30 That latter Act, not that of Charles II, represented the law in New South Wales. So far as there is still statutory authority for a common informer to launch a prosecution in the hope of recovering a moiety of any penalty awarded, it does not allow procedures of this kind threatening jury trials unless payment is made or proceedings in this court or on these asserted offences.
31 My observations in Morisset Mega-Market that it is not open to bring proceedings to charge an attempt to obtain financial benefit by deception when all that has been done is a regular application to the court and it is not open to charge an attempt to pervert the course of justice when all that has been done is an ordinary and regular application to the court, remain applicable to a good deal of what the plaintiff has alleged in these proceedings. But in any event, the use of the court proceedings for this purpose to attempt to mulct defendants clearly renders them an abuse, as I had held in Morisset Mega-Market.
32 To permit proceedings of this kind on these bases would be to countenance "an instrument of individual extortion, caprice and tyranny".
33 It is not necessary to distinguish between the application of the inherent jurisdiction, Part13 Rule 5, or Part 15 Rule 26. These proceedings are an abuse. They are doomed to fail because they disclose no cause of action nor any cause of action which can be brought by the plaintiff in this court.
34 I should not pass from the matter, however, without referring to the fact that amongst the detailed written submissions that have been filed by the defendants are submissions as to a number of bases upon which the views of Mr. Gargan as expressed in the documents are said to be erroneous and the proceedings an abuse.
35 It is, however, sufficient, in order to dispose of all of these proceedings that I declare them to be an abuse and that in each case under Part 13 Rule 5, rule that the proceedings be dismissed generally.
36 I indicate that I would, if applying Part 15, strike out the whole of Mr.

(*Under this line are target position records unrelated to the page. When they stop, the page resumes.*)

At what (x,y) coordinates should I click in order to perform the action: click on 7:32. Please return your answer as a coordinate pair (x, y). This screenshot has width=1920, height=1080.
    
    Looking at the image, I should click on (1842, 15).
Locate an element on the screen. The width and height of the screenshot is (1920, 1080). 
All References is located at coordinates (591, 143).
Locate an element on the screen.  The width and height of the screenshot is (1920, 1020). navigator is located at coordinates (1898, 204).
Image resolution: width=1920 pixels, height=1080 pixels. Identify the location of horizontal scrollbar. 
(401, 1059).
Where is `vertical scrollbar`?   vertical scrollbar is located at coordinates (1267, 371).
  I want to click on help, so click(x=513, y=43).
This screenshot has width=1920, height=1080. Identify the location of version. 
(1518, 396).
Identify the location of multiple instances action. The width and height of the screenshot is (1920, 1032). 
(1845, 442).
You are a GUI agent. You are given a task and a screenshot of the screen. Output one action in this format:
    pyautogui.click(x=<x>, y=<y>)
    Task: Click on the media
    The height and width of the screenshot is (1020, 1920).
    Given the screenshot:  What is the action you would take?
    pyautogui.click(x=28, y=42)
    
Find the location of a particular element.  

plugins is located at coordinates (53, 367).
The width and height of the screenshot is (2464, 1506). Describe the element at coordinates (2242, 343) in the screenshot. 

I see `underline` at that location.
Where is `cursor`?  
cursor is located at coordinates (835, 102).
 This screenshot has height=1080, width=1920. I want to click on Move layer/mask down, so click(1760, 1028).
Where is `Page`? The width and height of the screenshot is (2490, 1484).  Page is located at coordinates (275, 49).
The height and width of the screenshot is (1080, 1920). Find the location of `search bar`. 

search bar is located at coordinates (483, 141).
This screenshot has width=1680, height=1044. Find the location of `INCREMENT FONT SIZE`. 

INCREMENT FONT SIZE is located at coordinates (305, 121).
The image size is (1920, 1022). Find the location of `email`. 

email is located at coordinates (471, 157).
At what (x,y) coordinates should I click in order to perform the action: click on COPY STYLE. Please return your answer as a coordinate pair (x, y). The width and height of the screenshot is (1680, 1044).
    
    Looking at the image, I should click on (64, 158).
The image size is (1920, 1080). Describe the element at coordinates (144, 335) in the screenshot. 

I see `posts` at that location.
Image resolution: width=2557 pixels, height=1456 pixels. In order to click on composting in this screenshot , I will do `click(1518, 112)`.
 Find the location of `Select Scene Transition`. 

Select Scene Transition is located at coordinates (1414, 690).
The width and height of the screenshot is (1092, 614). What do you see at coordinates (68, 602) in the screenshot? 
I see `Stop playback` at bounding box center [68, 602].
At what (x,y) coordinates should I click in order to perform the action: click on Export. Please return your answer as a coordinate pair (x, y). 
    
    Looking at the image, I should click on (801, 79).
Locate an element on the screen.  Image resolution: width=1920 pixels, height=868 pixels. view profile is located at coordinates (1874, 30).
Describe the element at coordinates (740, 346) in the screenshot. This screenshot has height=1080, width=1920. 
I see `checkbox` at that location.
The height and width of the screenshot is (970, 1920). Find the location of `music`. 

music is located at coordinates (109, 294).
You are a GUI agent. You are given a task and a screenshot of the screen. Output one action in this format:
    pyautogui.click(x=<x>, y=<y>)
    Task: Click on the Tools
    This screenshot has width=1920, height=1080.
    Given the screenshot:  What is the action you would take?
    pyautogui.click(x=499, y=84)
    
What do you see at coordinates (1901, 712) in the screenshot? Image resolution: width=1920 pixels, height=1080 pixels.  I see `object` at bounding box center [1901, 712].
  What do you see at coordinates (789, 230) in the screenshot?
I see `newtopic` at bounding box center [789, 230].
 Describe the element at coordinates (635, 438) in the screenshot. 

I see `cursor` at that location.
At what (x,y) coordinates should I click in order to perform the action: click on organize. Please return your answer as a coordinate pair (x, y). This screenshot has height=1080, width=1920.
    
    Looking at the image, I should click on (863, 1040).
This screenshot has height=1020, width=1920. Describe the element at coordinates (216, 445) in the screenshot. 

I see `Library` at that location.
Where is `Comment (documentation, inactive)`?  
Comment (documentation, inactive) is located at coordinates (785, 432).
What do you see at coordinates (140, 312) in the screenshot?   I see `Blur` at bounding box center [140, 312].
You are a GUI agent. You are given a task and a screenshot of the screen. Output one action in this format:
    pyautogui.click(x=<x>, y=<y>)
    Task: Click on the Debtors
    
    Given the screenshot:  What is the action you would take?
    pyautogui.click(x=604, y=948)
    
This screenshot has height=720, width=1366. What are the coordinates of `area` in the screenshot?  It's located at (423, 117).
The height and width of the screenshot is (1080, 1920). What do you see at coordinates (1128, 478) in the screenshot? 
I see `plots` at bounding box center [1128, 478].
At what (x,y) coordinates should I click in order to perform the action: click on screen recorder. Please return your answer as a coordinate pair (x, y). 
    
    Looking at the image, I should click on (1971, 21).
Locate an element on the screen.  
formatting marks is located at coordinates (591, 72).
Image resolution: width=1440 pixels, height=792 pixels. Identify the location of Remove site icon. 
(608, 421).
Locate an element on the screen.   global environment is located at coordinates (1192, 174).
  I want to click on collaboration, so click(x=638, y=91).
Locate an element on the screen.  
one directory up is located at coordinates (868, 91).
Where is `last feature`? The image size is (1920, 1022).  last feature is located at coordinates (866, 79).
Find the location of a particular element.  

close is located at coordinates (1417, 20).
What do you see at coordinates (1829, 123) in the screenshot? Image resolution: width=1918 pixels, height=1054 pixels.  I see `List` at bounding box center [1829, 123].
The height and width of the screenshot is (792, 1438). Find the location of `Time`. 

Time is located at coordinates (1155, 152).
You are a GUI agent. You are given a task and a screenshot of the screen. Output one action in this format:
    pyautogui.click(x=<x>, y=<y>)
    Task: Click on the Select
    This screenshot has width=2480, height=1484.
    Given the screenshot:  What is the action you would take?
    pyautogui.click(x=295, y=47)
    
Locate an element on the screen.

Gargan's pleadings and refuse leave to re-plead, but the more final order would seem to be appropriate, having regard to the multiplicity of the occasions on which Mr. Gargan has asserted, under one guise or another, a right to bring proceedings of this kind.
37 I further conclude that, having regard to the multiplicity of proceedings brought by Mr. Gargan, this judgment should be drawn to the attention of the Attorneys-General for the State and the Commonwealth with a view to their considering whether an application should be made to the court for Mr. Gargan to be declared a vexatious litigant.
38 In each case, costs are sought on an indemnity basis. There is no reason that I can detect as to why costs should not be awarded to the defendants and that the defendants should not be indemnified against the costs of proceedings which were entirely misconceived. I order Mr. Gargan to pay those costs, therefore, on an indemnity basis.